What the task requires:
Extract the stretch of lines from the one containing "Viewport: 510px width, 400px" through the one containing "Looking at the", both included, and copy them exactly. Leave the pictures out of your answer.

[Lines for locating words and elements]
· · · ·
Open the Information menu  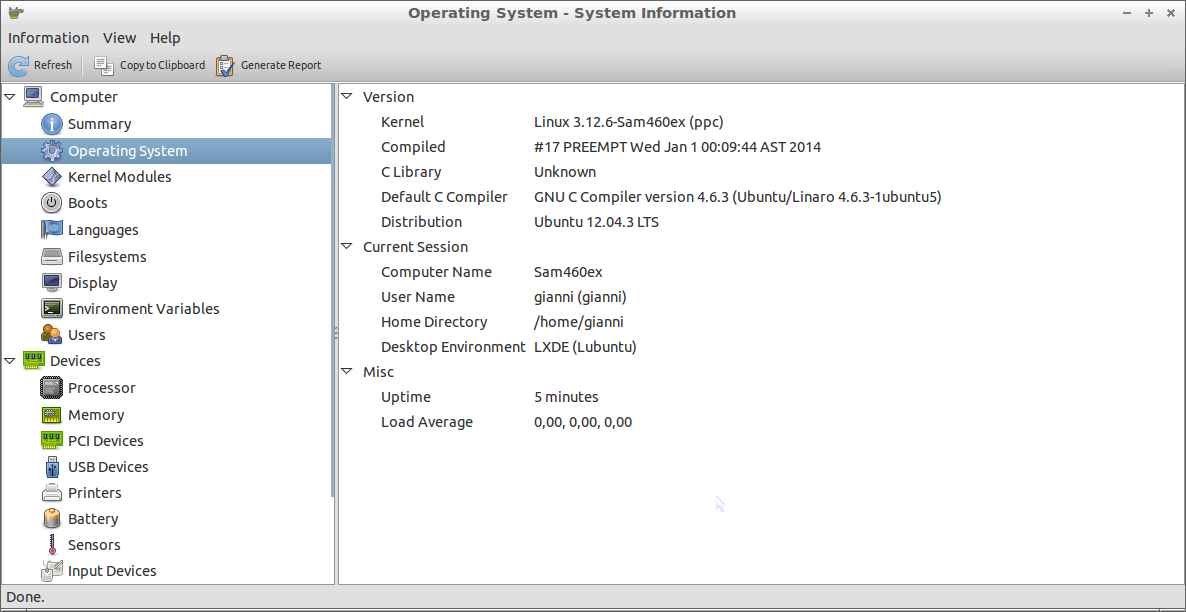tap(48, 38)
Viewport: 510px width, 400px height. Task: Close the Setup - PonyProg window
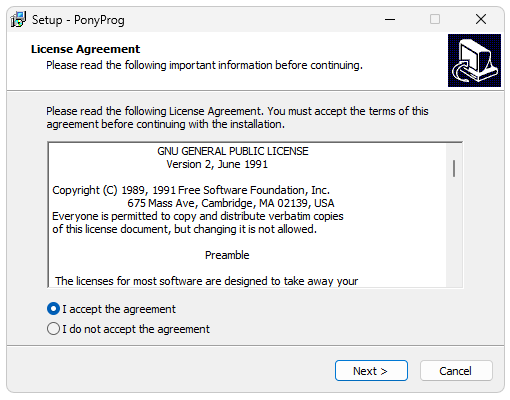click(x=481, y=19)
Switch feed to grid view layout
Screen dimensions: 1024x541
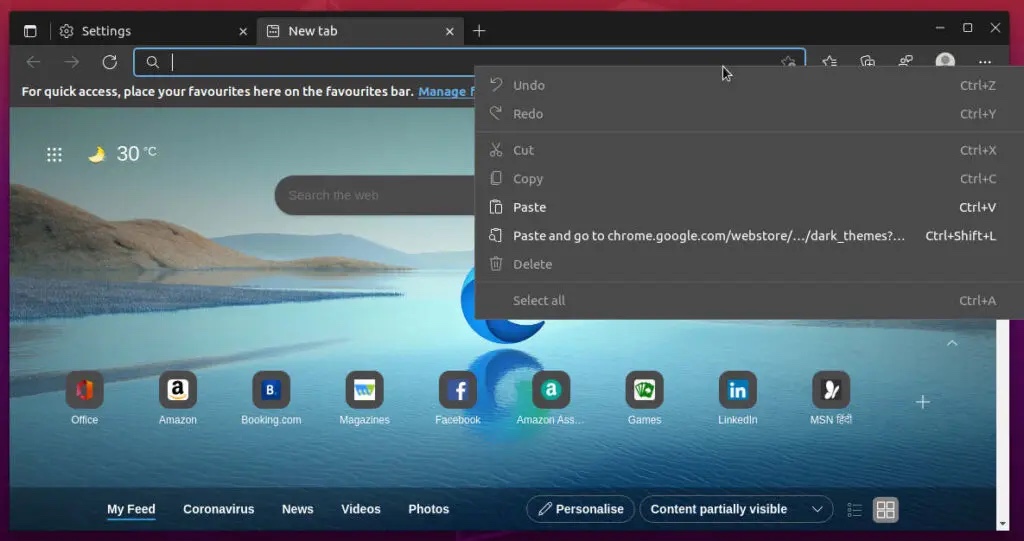[x=885, y=510]
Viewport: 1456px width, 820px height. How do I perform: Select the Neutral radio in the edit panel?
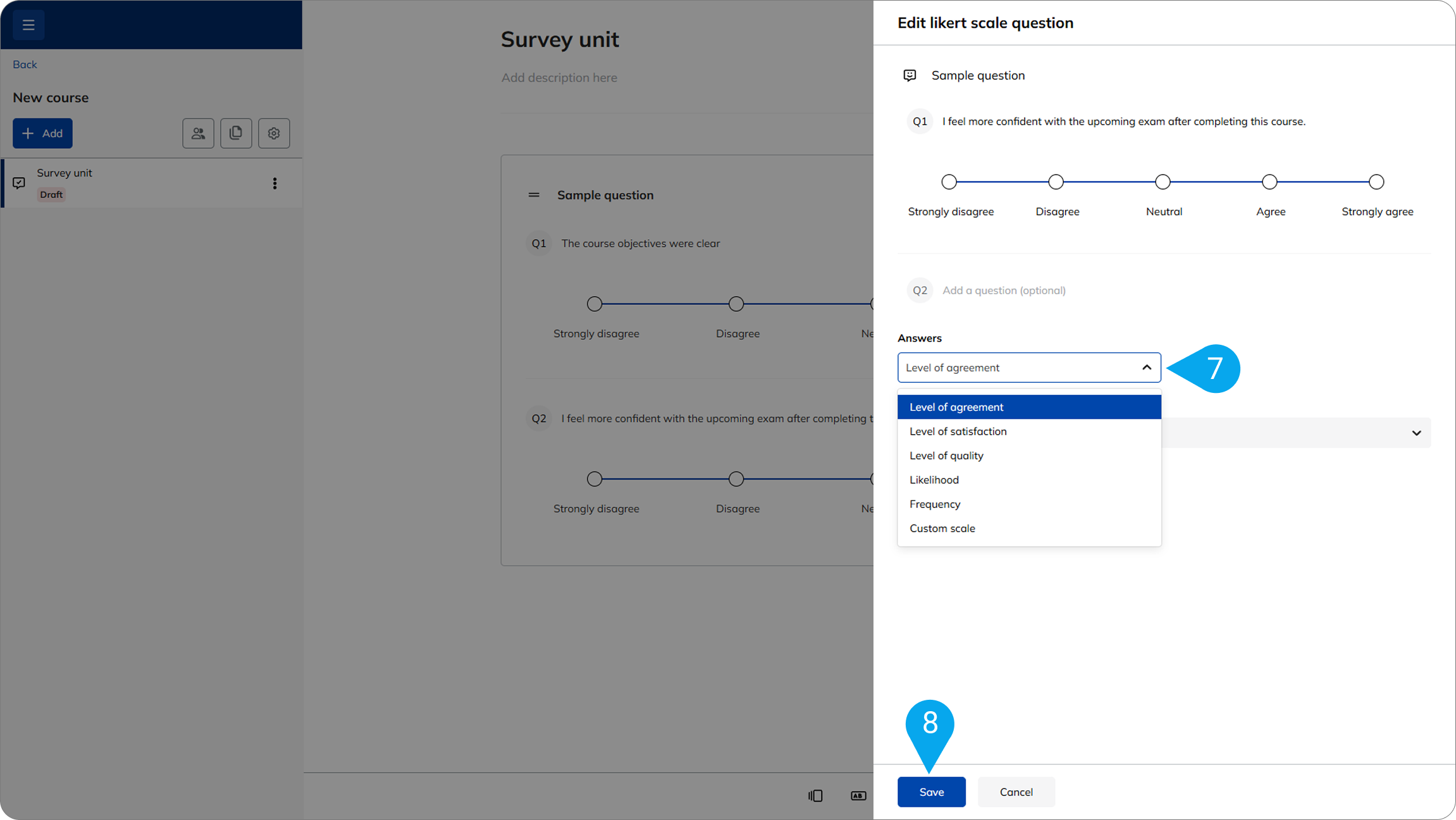coord(1163,182)
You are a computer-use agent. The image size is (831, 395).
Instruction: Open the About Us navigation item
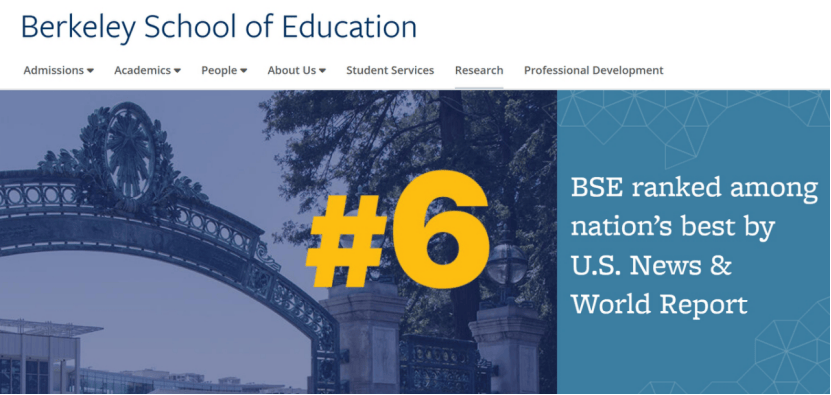point(291,71)
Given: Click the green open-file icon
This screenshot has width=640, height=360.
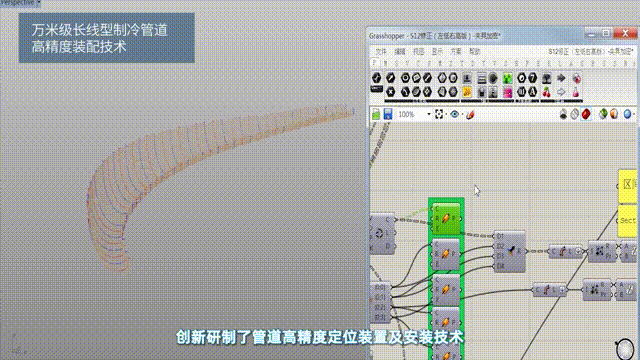Looking at the screenshot, I should click(376, 114).
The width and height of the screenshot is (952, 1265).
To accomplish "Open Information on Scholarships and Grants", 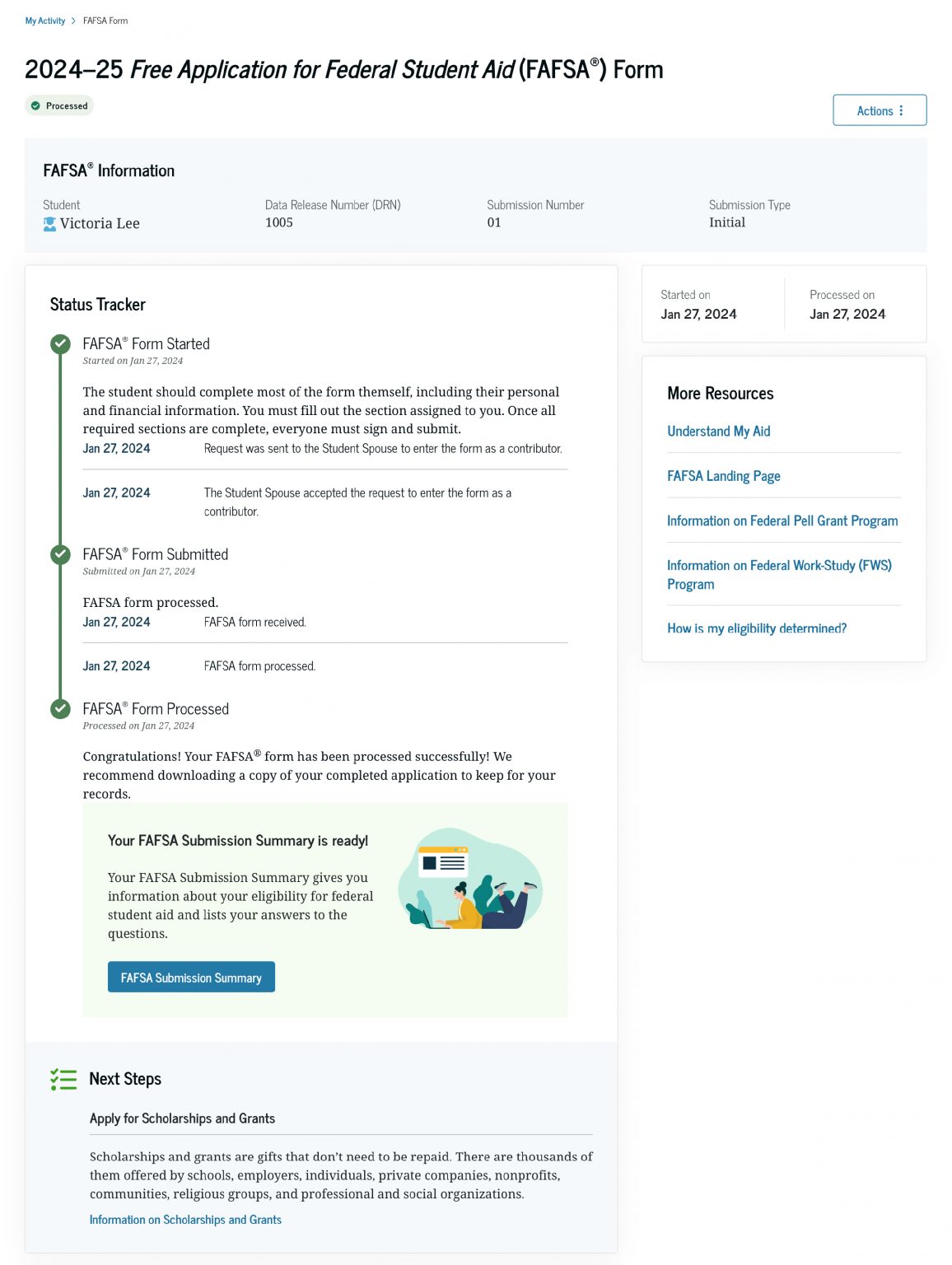I will (x=185, y=1220).
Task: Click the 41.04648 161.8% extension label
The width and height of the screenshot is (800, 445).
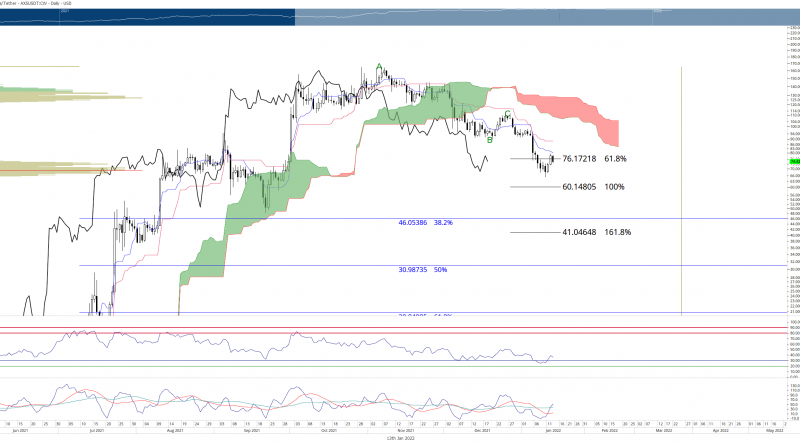Action: tap(596, 232)

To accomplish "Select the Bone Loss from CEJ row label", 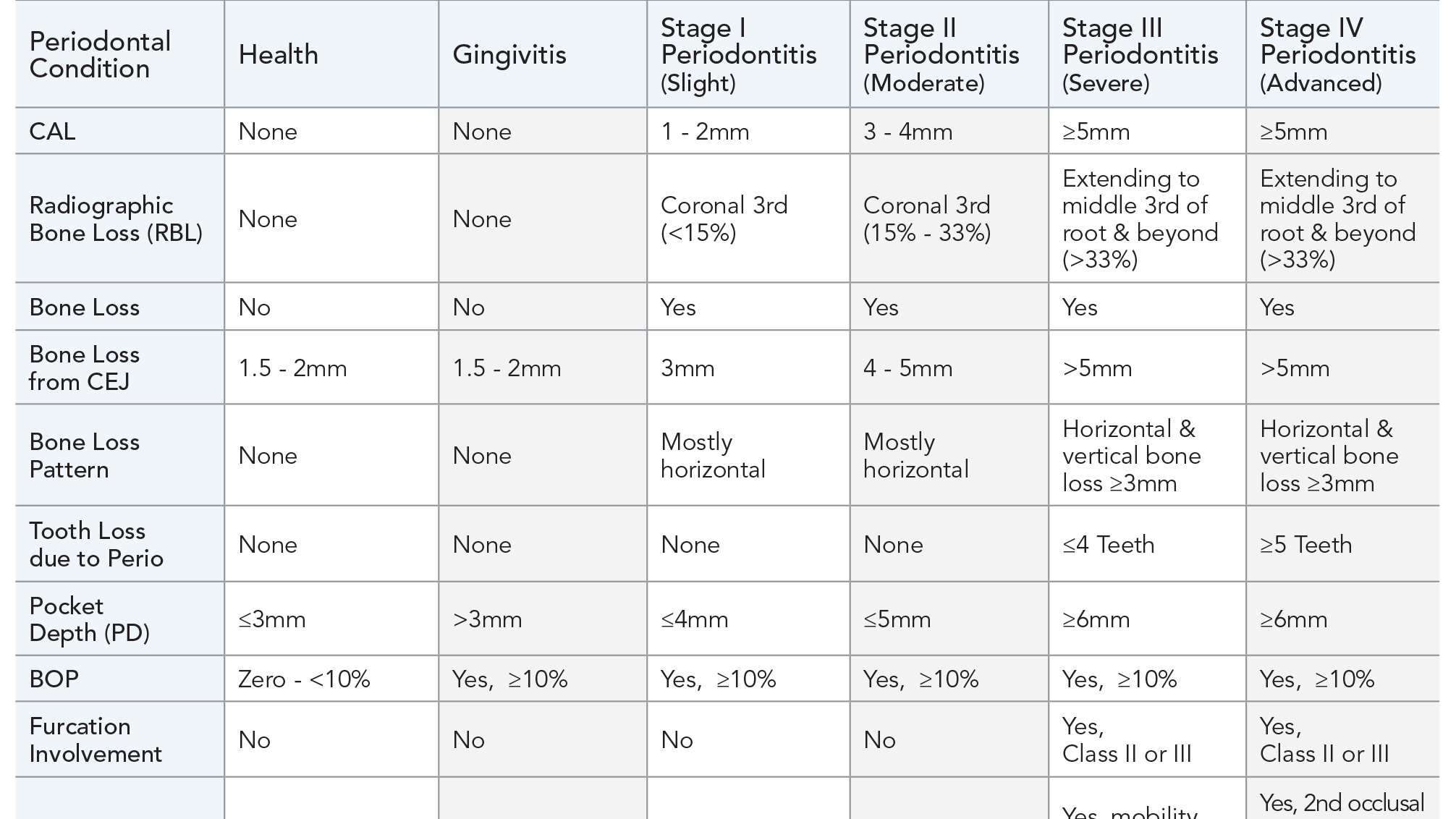I will tap(85, 368).
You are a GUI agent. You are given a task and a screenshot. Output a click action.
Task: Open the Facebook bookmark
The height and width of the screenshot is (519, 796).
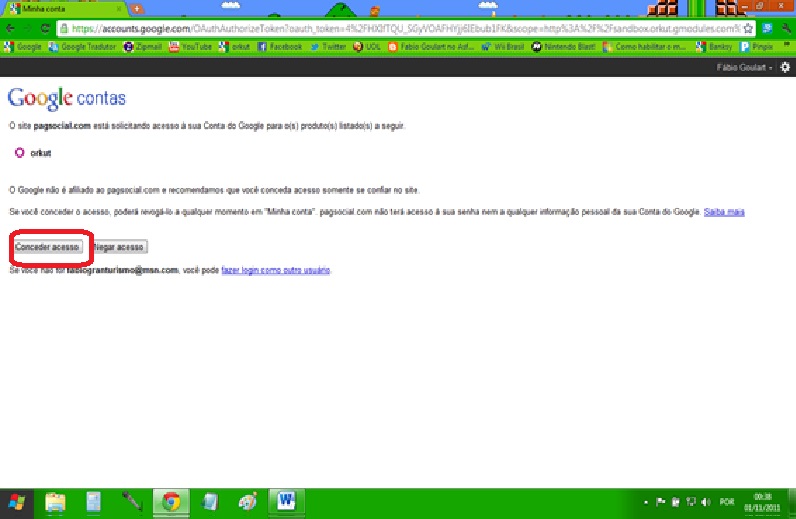pyautogui.click(x=279, y=46)
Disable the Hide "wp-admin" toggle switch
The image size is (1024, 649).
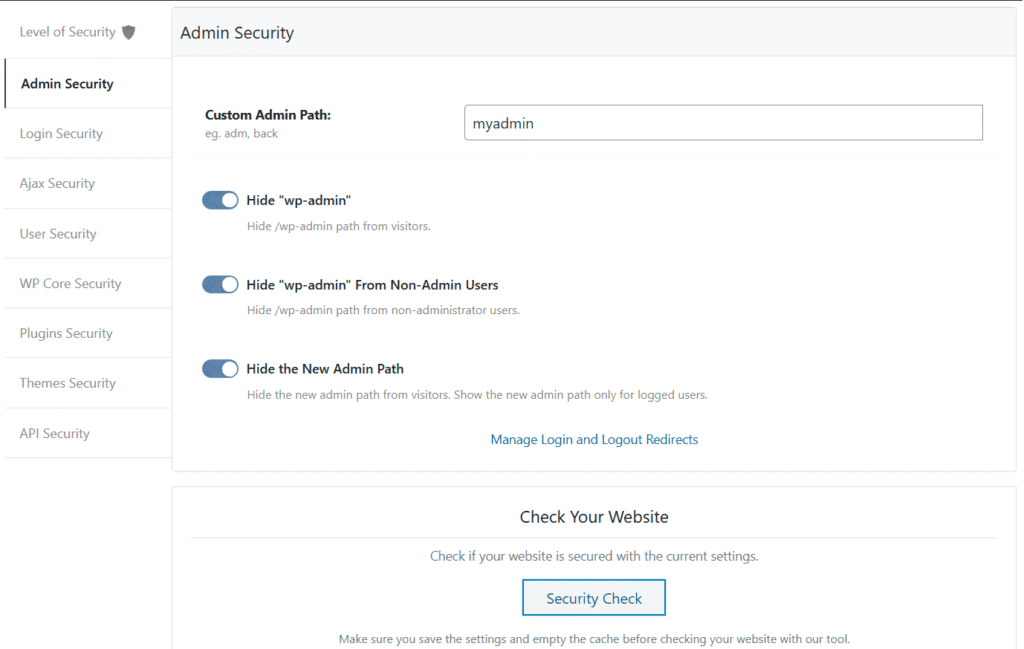click(220, 200)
· · · ·
Output:
Viewport: 510px width, 400px height. Task: Close the Setup - PonyProg window
click(x=481, y=19)
Switch feed to grid view layout
Screen dimensions: 1024x541
[x=885, y=510]
Viewport: 1456px width, 820px height. How do I perform: Select the Neutral radio in the edit panel?
coord(1163,182)
You are a computer-use agent. The image size is (831, 395).
Instruction: Open the About Us navigation item
point(291,71)
Given: Click the green open-file icon
This screenshot has width=640, height=360.
Looking at the screenshot, I should click(376, 114).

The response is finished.